*Exercise requirements*. Rewrite the stretch of items that opens with the line containing "Task: Click the orange bell beside 变更记录36" and closes with the line containing "1449x876 pixels. Task: Click", replacing "Task" with "Instruction" and keeping everything else the same. Omit the pictures from your answer.

*Supplied records*.
%%
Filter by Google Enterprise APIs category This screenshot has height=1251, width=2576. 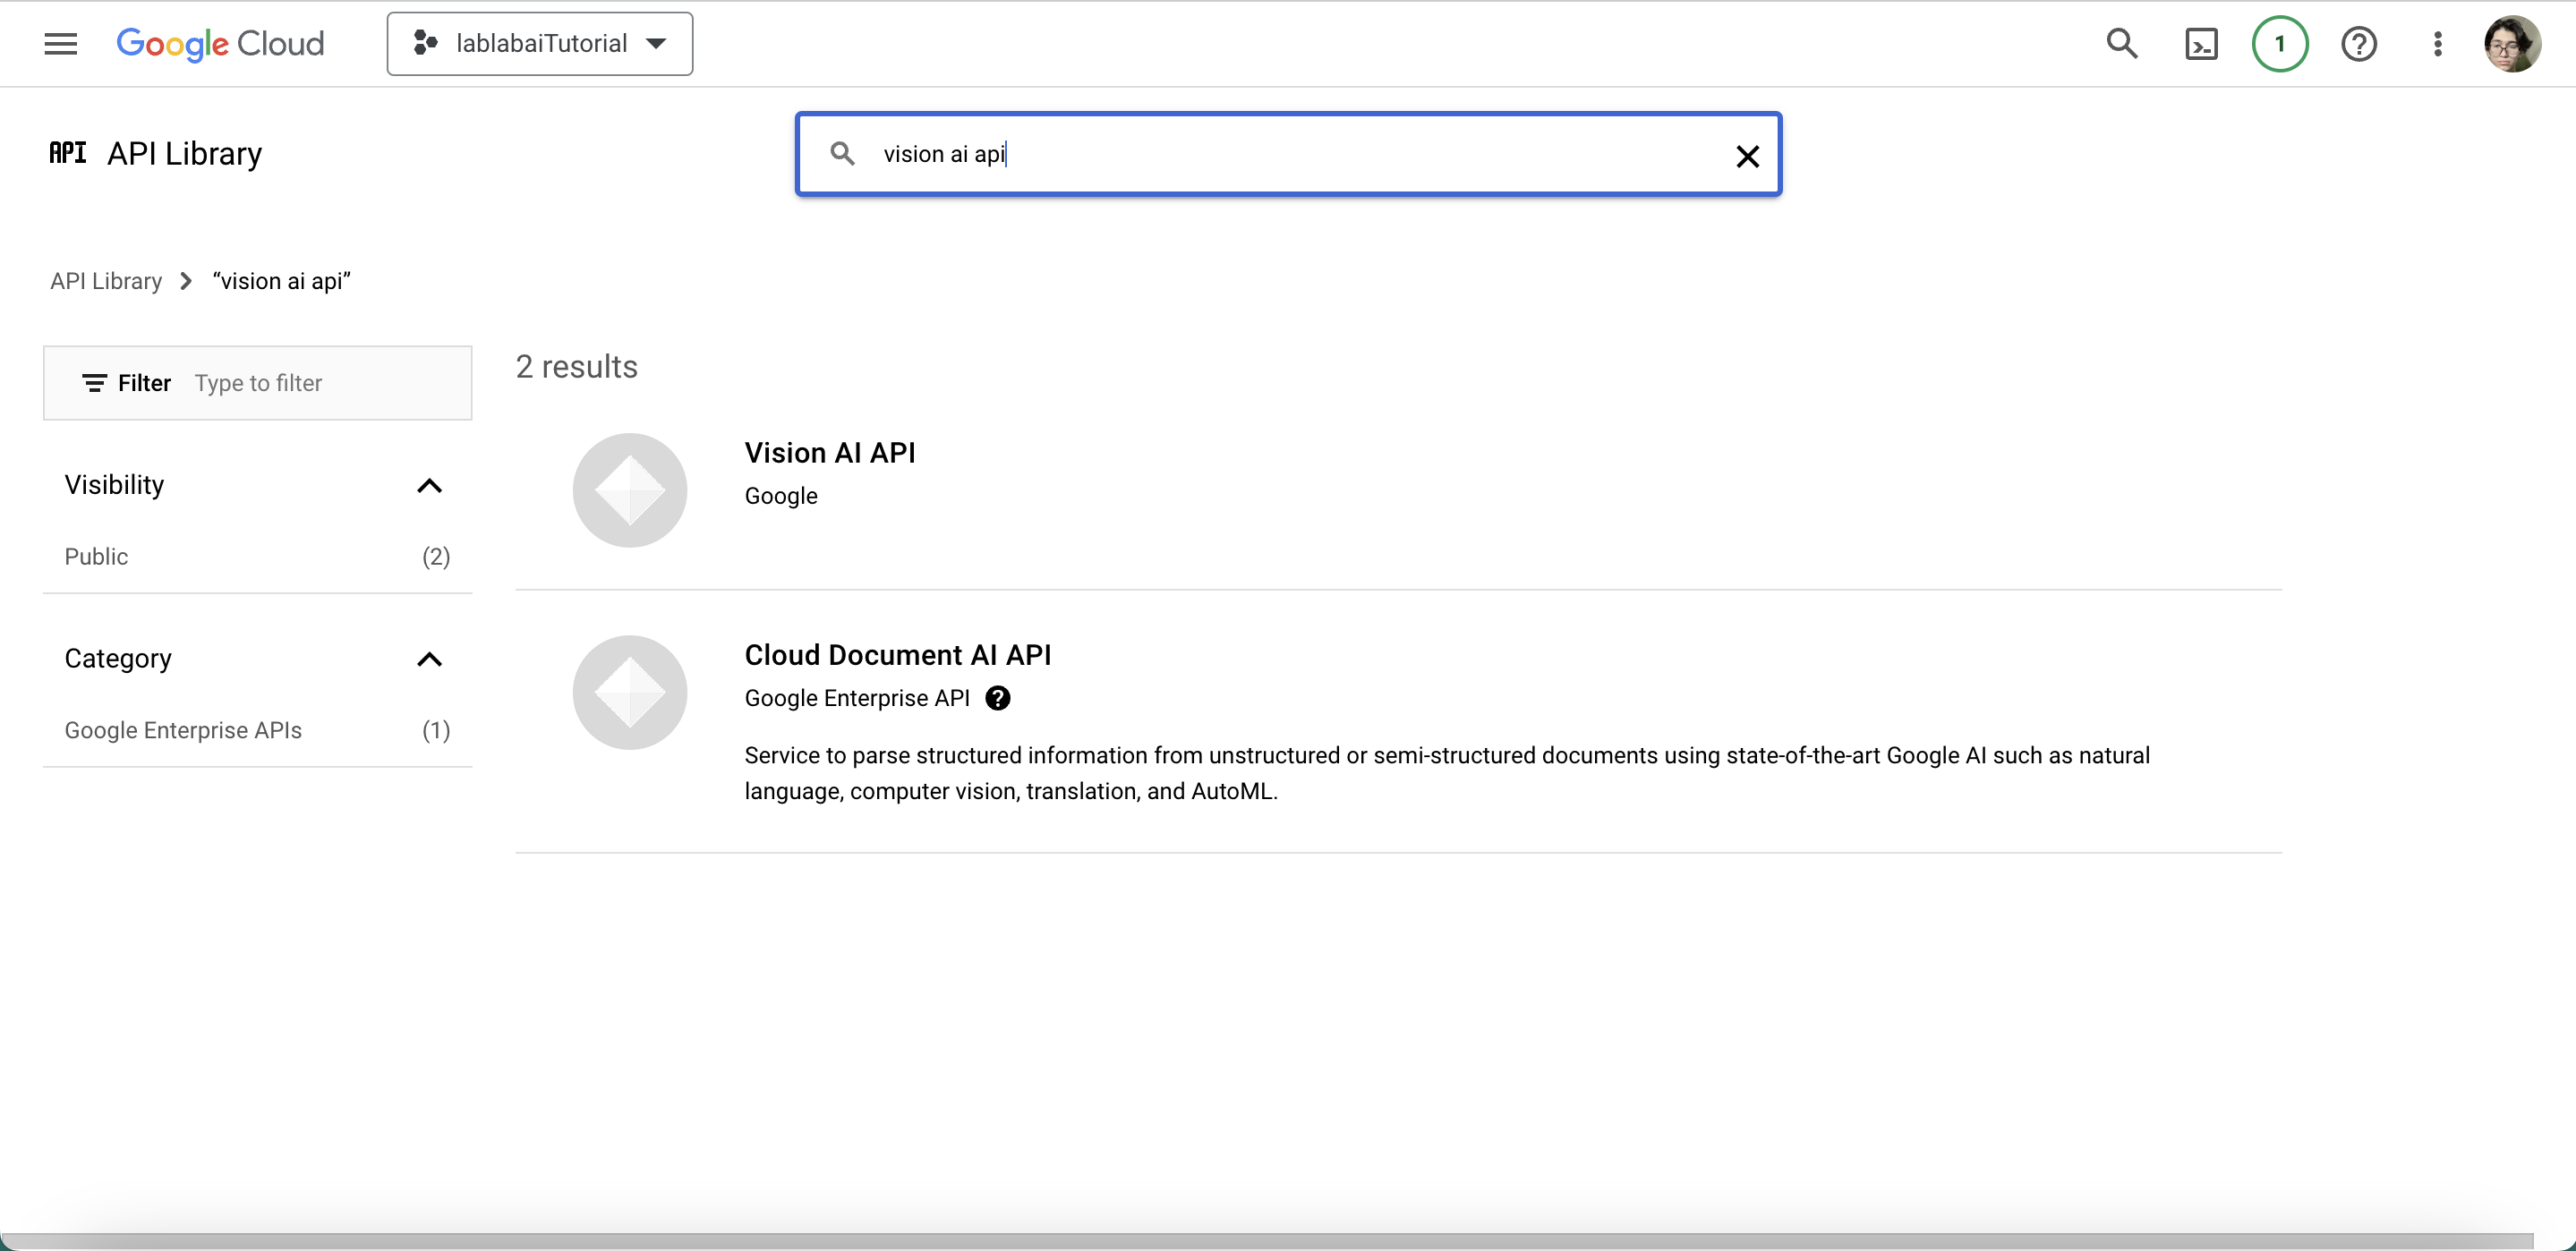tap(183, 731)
%%
%%
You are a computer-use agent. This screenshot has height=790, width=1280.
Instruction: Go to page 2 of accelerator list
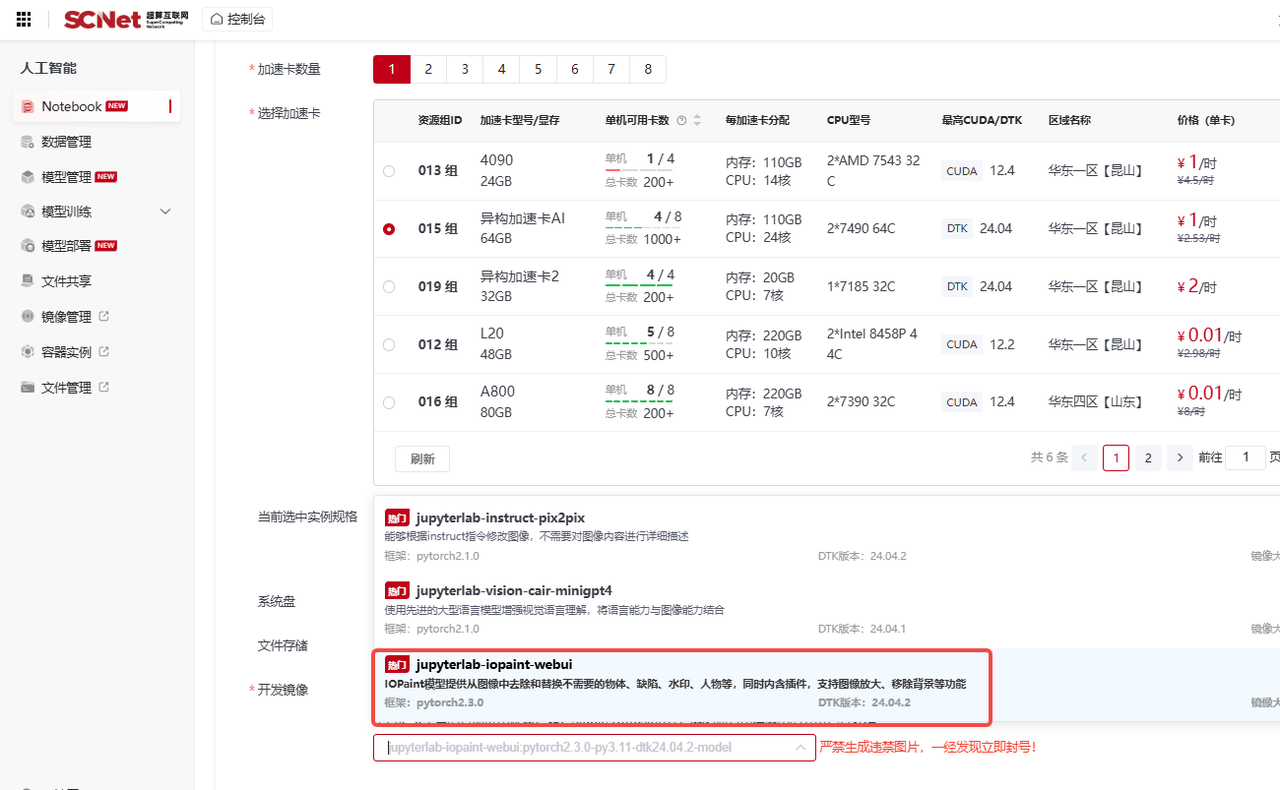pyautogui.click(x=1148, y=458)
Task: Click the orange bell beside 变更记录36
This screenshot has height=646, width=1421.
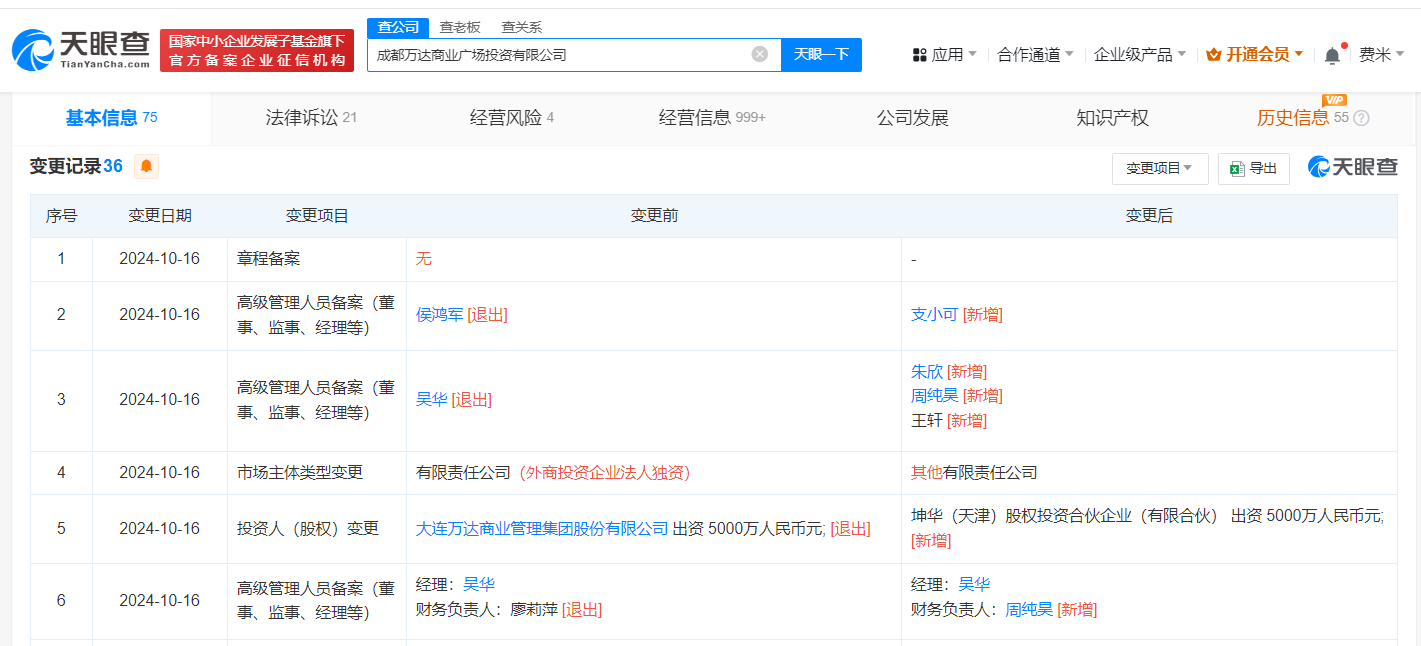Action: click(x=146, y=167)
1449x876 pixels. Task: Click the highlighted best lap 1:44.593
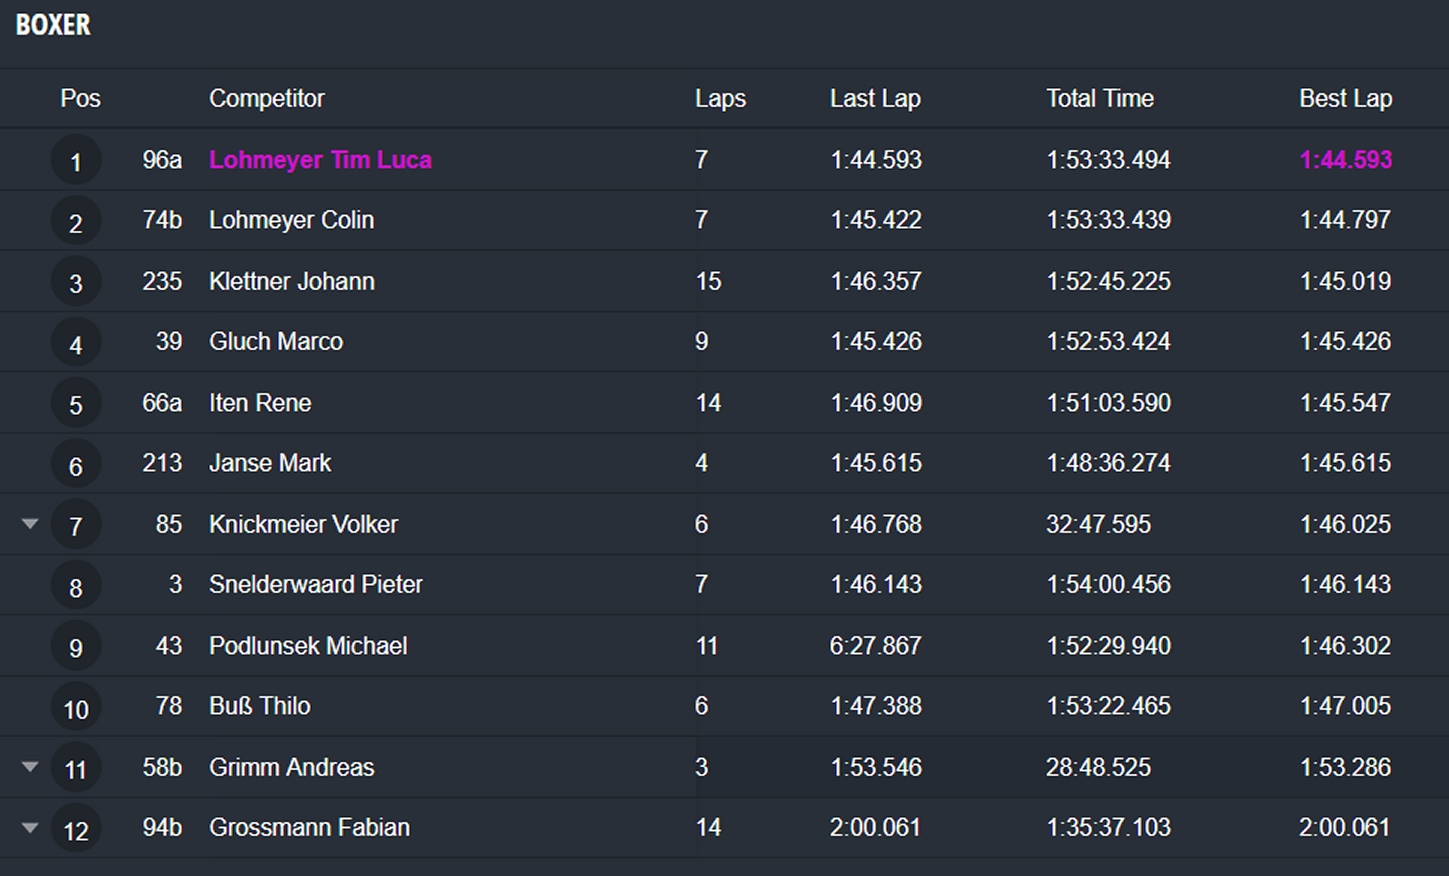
%%
*Exercise output*.
Instruction: Click the orange bell beside 变更记录36
This screenshot has height=646, width=1421.
Action: click(x=146, y=167)
1449x876 pixels. Instruction: Click the highlighted best lap 1:44.593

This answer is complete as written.